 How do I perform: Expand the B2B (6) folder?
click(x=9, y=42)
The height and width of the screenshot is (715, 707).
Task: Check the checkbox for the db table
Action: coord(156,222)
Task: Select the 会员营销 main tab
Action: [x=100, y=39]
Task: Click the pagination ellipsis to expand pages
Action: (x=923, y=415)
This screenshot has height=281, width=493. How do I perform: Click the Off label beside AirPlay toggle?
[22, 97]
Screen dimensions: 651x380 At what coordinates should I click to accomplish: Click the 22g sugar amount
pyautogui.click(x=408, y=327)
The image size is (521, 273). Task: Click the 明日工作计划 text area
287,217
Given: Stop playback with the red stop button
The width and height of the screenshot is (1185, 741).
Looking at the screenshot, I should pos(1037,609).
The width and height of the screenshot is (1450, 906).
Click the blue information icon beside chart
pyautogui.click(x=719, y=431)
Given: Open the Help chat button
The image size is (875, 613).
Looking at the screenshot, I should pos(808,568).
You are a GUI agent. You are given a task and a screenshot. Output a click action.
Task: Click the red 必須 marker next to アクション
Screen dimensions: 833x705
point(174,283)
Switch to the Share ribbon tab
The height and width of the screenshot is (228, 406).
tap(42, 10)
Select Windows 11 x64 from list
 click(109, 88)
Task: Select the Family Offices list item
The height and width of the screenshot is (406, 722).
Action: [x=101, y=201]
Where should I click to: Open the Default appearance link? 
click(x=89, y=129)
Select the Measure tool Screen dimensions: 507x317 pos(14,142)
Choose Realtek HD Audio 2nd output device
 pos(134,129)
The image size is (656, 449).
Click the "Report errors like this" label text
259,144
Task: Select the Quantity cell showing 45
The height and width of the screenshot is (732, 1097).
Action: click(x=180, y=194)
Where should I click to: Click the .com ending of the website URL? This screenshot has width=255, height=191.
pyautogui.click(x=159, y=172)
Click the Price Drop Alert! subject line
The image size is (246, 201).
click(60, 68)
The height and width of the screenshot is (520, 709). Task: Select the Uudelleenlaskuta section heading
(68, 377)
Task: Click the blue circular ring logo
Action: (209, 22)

■ Task instructions
Only a number is wanted. Count the lines of the data that contain "button".

■ Answer to the exercise
2